Außerdem sei diese rechtsextreme ­Kriminalität durch eine „innewohnende Bru­talität“ gekennzeichnet – mit einer deutlich höheren Quote an Verletzten im Verhältnis zur Menge der ­Straftaten. „Unter Berücksichtigung der Morde des NSU und des bisherigen Ergebnisses der noch andauernden Überprüfung von Altfällen auf etwaige rechtsextreme Hintergründe sind bislang 60 Todesopfer rechter Gewalt seit dem Jahr 1990 zu verzeichnen“, sagte Friedrich vor Pressever­tretern. Bei einer Reihe von Drohanrufen und volksverhetzenden Schmierereien will die Bundesregierung zwar ein fremdenfeindliches Motiv, aber keinen rechtsgerichteten Hintergrund erkennen.

Laut Angaben des ­Koordinationsrates seien ab 2001 alle zweieinhalb Wochen eine Moschee oder eine andere muslimi­sche Einrichtung in Deutschland angegriffen worden. In vielen Fällen stehen die Ansichten der mutmaßlichen Täter fest – durch Schmierereien, Schweinsköpfe oder anti-muslimische Symbole. Dieser Trend setzt sich unglücklicherweise bis heute fort.

So wurde am 9. Mai die Zentrum-Moschee in ­Recklinghausen mit nazistischen Symbolen verschandelt. Moscheevorsitzender Sinan Ösen reagierte laut dem online-Magazin „Migazin“ gelassen: „Das sind nur ganz wenige, nur eine kleine Minderheit von Rassisten und Nazis.

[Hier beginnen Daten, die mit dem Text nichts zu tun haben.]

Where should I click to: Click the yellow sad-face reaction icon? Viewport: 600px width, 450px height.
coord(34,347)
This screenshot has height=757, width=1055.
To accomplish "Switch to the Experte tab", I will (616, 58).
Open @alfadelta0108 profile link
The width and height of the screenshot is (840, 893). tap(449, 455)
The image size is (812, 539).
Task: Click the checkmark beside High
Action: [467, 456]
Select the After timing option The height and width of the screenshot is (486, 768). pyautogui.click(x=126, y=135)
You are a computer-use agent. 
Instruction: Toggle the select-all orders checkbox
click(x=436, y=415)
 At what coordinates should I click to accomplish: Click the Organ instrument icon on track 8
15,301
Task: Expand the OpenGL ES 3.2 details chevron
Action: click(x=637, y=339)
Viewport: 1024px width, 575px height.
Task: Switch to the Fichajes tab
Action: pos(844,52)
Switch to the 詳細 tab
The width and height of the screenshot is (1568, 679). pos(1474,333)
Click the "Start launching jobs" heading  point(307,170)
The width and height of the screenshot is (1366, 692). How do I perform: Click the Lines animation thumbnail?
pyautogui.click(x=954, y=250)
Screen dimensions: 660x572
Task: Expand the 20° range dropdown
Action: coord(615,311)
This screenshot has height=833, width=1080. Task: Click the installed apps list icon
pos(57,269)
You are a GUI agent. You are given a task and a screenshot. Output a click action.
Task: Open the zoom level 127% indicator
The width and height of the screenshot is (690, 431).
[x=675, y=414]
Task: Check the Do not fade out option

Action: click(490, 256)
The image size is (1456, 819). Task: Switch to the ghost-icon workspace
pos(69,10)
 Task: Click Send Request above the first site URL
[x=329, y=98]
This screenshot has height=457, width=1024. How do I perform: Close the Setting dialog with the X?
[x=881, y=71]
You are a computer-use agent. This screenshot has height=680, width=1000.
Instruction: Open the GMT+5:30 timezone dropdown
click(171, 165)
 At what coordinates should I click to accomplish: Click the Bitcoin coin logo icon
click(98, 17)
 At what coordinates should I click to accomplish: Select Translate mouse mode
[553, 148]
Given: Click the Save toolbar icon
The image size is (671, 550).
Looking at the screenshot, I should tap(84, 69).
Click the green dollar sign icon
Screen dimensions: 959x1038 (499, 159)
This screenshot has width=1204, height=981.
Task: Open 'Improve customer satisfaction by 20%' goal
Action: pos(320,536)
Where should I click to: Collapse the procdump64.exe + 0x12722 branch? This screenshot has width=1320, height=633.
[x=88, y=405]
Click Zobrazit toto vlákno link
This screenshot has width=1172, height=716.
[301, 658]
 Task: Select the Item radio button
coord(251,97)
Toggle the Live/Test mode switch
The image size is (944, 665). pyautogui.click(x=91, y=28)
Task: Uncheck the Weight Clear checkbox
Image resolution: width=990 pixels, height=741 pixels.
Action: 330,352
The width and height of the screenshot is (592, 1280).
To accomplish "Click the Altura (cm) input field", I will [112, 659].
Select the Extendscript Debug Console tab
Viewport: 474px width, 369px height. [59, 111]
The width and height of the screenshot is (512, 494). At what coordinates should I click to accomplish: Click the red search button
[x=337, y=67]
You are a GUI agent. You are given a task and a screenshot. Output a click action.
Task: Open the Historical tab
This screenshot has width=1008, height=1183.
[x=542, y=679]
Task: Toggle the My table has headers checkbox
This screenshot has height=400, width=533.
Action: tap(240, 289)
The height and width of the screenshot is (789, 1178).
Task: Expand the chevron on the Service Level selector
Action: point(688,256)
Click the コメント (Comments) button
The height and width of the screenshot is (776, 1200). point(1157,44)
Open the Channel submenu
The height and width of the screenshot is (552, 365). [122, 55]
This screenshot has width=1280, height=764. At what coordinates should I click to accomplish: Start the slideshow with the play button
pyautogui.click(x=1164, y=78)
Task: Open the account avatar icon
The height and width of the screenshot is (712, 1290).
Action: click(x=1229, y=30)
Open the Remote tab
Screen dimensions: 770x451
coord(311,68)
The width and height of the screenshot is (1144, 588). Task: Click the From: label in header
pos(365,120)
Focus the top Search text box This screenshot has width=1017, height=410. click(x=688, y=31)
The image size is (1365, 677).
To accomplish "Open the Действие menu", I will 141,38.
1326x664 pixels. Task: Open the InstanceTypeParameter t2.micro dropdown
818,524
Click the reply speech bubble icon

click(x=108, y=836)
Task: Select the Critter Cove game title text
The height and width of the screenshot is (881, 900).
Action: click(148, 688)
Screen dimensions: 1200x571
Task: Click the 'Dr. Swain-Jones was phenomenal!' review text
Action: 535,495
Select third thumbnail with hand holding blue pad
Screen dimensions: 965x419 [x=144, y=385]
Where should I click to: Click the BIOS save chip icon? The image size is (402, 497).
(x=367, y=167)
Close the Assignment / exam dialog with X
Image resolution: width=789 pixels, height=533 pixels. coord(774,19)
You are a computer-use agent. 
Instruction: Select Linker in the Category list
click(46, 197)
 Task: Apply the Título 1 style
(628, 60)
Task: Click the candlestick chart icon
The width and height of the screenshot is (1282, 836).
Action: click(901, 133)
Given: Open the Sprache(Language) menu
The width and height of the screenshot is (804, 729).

Davon werden wir uns nicht beeindrucken lassen und Ruhe ­bewahren.“

Angesichts der schlechten Aussichten auf Aufklärung solcher Verbrechen vermuten die Migazin-AutorInnen, dass es eine wesentlich größere Dunkelziffer bei den Attacken gegen Muslime gibt. „Islamfeindlichkeit kann nicht einfach unter ‘Fremdenfeindlichkeit’ oder ‘Hassde­likte’ subsumiert werden, sondern muss als eigenständiger Tatbestand von rassis­tischer Gewalt gewertet werden. Das ist bislang bei der Polizei noch nicht der Fall, und so kommt es zu den Verzerrun­gen und der Irrung, das muslimfeindlichen Straftaten bislang nicht gibt“, ist die kritische Einschätzung von Aiman Mazyek, Vorsitzender des Zentralrates der Muslime in Deutschland (ZDM).

Bisher ist unklar, ob und in welchem Maße gezielte öffentliche Kampagnen gegen spezifische Moscheen in konkreten Übergriffen resultieren. Die Tageszeitung „Junge Welt“ beispielsweise sieht einen Zusammenhang zwischen der Kampagne gegen die Moschee im Berliner Stadtteil Heinersdorf, an der auch der damalige CDU-Landesvorsitzende Pflüger teilnahm, und einem Brandanschlag auf die Moscheebaustelle am 21. März 2007. Bisher ist noch nicht in Gänze erforscht, wie sehr anti-muslimische Rhetorik aus der Mitte Gesellschaft Zündstoff für den Angriff auf Moscheen in Deutschland liefert.